[Word and element location records]
━━━

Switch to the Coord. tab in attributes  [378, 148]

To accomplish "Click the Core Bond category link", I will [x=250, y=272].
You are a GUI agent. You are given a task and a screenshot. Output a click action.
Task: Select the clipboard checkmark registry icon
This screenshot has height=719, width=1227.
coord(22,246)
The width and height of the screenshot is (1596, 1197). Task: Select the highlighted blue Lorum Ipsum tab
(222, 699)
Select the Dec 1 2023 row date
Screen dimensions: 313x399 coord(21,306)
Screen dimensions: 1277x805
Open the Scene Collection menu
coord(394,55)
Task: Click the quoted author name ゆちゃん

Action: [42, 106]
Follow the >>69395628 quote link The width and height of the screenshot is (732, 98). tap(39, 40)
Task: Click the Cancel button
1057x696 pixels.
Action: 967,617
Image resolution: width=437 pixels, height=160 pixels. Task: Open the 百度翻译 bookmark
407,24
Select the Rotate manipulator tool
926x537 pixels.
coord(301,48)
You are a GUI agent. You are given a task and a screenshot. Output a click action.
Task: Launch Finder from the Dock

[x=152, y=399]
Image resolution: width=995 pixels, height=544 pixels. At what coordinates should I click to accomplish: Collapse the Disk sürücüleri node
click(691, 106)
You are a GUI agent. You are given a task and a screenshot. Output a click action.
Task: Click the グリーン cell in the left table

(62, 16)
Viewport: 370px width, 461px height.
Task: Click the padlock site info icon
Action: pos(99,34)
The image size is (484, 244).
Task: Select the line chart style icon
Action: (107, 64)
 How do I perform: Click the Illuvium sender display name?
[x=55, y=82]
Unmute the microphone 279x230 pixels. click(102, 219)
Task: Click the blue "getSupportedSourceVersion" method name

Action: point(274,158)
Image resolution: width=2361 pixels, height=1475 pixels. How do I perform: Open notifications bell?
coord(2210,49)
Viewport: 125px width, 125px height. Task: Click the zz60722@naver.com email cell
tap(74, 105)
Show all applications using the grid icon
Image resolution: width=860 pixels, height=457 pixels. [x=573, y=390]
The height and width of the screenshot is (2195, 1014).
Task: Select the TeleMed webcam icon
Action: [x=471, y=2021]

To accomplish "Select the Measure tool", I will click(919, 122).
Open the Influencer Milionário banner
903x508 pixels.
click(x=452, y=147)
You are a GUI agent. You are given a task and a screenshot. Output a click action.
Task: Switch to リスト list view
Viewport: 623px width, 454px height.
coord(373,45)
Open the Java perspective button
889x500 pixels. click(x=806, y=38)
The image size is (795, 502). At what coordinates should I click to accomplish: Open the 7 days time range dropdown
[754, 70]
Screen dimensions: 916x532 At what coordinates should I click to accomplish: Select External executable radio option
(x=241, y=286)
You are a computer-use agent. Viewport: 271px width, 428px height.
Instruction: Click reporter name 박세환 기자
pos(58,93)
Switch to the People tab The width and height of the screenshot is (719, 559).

━━━

Restate the records between the lines holding "Task: Click the quoted author name ゆちゃん" and "Action: 967,617", inclusive, swapping "Cancel" for "Close" and leaving everything else unchanged.

Task: Click the quoted author name ゆちゃん

Action: [42, 106]
Follow the >>69395628 quote link The width and height of the screenshot is (732, 98). tap(39, 40)
Task: Click the Close button
1057x696 pixels.
Action: 967,617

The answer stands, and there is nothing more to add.